The Hagerty Market Rating tracks the current status of the collector car market, measuring activity, directional momentum, and underlying strength. Expressed as a closed 0-100 score with an open-ended index (similar to the DJIA or NASDAQ Composite), it provides a snapshot of market health. For details on the calculation, read here.
Inflation Drives Market Rating Decline
In June 2024, the broader economy significantly impacted the collector car market. Monthly inflation reached 0.9%—the highest single-month reading since summer 2022—pushing the Hagerty Market Rating down by 0.11 points to 58.9.
For the past 15 months, the Market Rating has hovered between 58 and 61, lingering in the upper range of the "flat market" (50–60) territory. However, the Hagerty Market Index, an open-ended, stock-market-style version of the Market Rating, rose by 0.91 points this month—the largest single-month increase in over three years.
The divergence stems from how the Market Rating penalizes high inflation more severely than the Market Index, which tracks raw numbers.

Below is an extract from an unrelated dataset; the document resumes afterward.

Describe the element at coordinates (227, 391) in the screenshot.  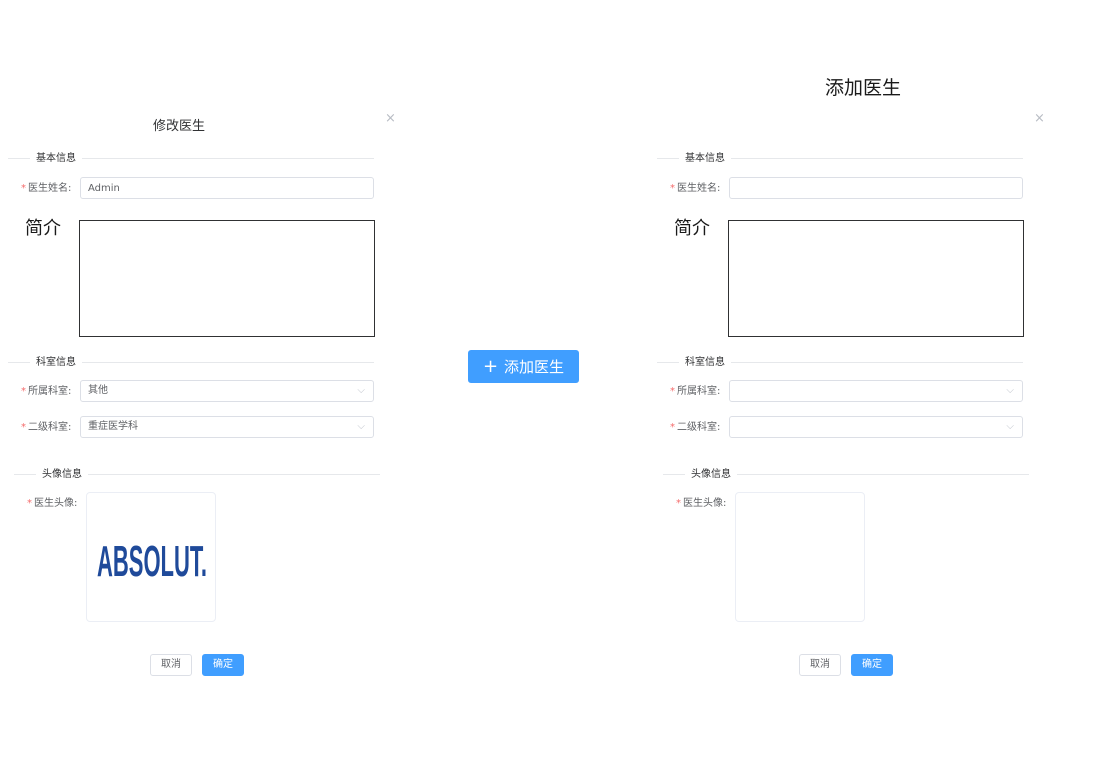
I see `dept-select: 其他 ⌵` at that location.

Inflation adjustments in the Market Rating evaluate sale prices, meaning a sudden inflation spike makes already-soft market performance appear worse.

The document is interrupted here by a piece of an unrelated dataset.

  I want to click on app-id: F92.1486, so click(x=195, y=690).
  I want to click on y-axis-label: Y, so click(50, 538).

Auction and Private Sales Paint a Weak Picture
The Auction Median Sale Price fell another 0.71 points to a record low of $14.67 (adjusted for inflation). While nominal prices rose slightly from $26,513 to $26,565—a 0.2% increase—this growth was overshadowed by 0.9% inflation. The metric measures whether typical auction cars keep pace with the dollar’s buying power, and the recent decline extends a troubling trend.
Conversely, the Count of Cars climbed by 1.16 points to its best reading since December 2023, lifting the combined Auction Activity metric to 54.82—a 0.22-point increase. More cars are selling, but they’re fetching lower real-term prices.
Private sales activity tells an even weaker story. Private Sales Activity dropped 1.2 points to 63.7—the lowest reading since summer 2021. Collectors trading among themselves are doing so at lower prices, with only 35.2% of sales exceeding insured value—the second-lowest ratio in over four years. Since private transactions dominate the market, this persistent softness suggests broad-based weakness.
Top-Tier Market Holds Steady Amid Broader Decline
Earlier this month, the Hagerty Price Guide update revealed mixed trends across vehicle tiers. The high-end supercar segment continues to outperform, with values for many top-tier models doubling in the last few months. This lifted the Average Condition #3 Value by 1.03%, outpacing inflation.